However, experiences with AI CA/chatbots determined also negative feelings for some customers. Kvale et al. found that when CA/chatbots offer too generic information as opposed to information that directly follows the customers’ request, the result is low customer satisfaction [56]. In another study, Chen and Jiang illustrated that a high perceived privacy risk diminishes the customer satisfaction with CA [70]. Some customers reported inconveniences and difficulties when interacting with CA because they consider that the relationship cannot be based on natural language [71]. Another feeling affecting negatively the patronage intentions of customers is the perceived intrusiveness of ads displayed by CA [45].
Responses and behaviors
In addition, responses and behaviors of consumers as part of customer experience with CA/chatbots was a topic extensively approached in research studies. Such responses and behaviors can be categorized according to two criteria: (a) the type of reaction (intention and actual behavior) and (b) the recipient of the responding behavior (the technology itself—CA/chatbot and the company offering the service). Accordingly, there are intentions towards the CA/chatbot (the intention to re-use the CA for customer service or not) [52,70,71,75] and intentions towards the company (the intention to buy or re-buy from the company) [81]. At the same time, there are behaviors towards the CA/chatbot (the use and re-use of the technology, complying with the CA recommendations) [54,58,59,78] and behaviors towards the company (patronage intentions, buying the company’s products, recommending the company’s products) [44,51,66]. For example, when chatbots for customer service provide consumers with relevant, reliable, and functional content, they support the users’ intention to re-use the customer service CA/chatbot [52].

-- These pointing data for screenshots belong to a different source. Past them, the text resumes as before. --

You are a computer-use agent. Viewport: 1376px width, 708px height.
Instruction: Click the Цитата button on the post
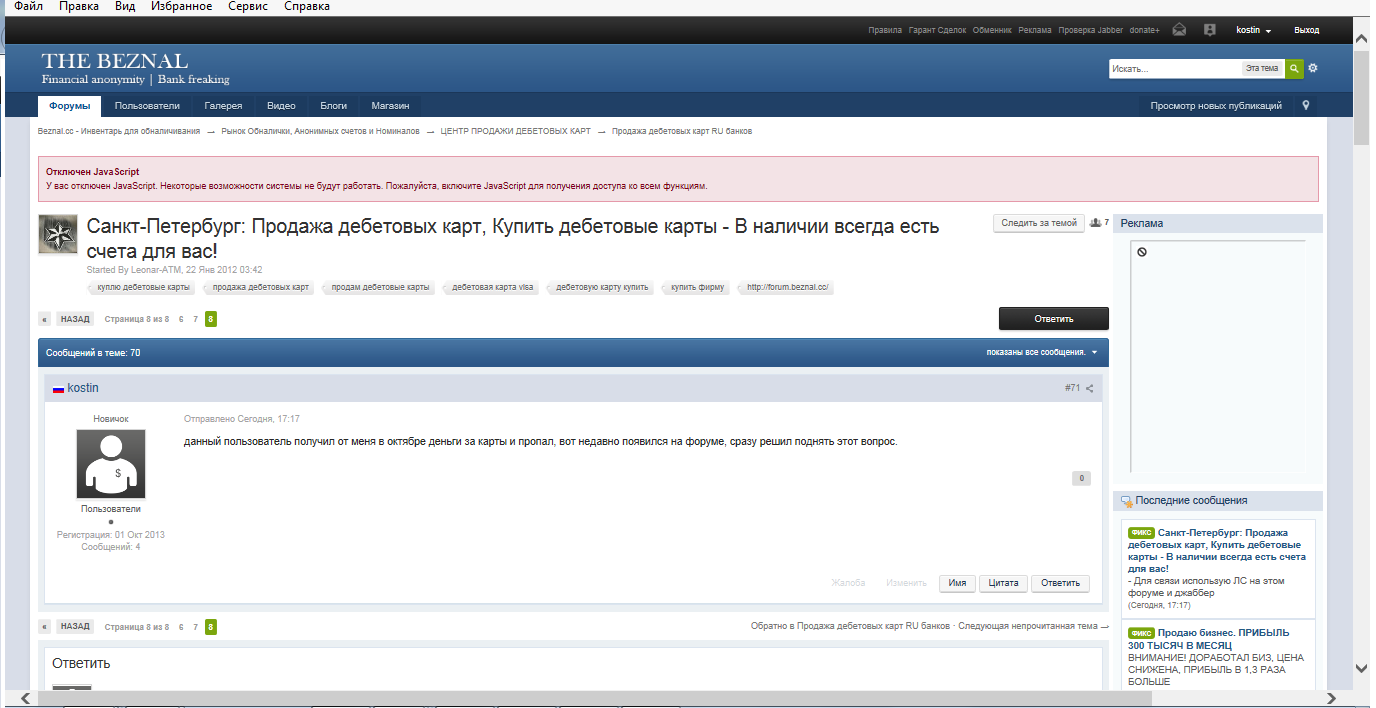pos(1003,583)
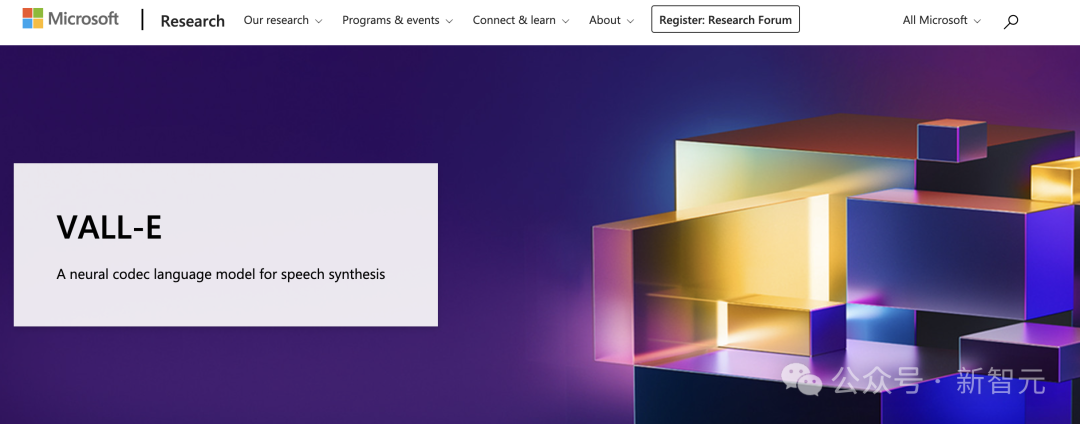Screen dimensions: 1080x424
Task: Open the search magnifier icon
Action: point(1010,21)
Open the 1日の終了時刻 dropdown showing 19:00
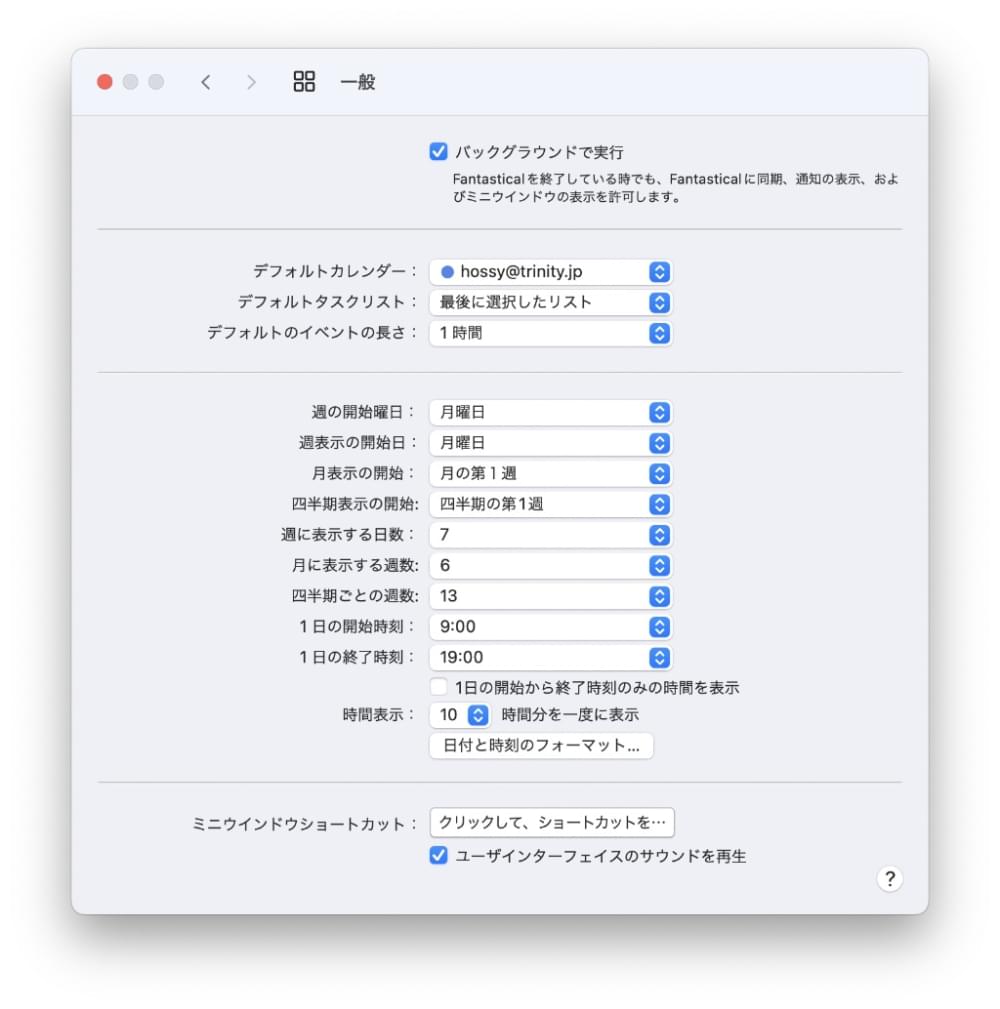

Studies tried to make the connection between influencing factors, attitudes, and feelings of customers when using customer service CA and resulting behaviors related to CA use. In a research paper that conducted 4 experimental studies with over 300 active investors in Switzerland, Hildebrand and Bergner empirically tested the influence of conversational robo-advisors versus influence of the non-conversational robo-advisors on the perceptions and the behavior of investors. They demonstrated that the conversational capacity of a robo-advisor (with or without social cues) offers a more engaging user experience during the investors’ acquisition stage, with a positive influence first on their perceptions (higher affective trust) and based on these, subsequently, on their behaviors (accepting recommendations) for investment from conversational robo-advisors, as compared to the non-conversational ones [78].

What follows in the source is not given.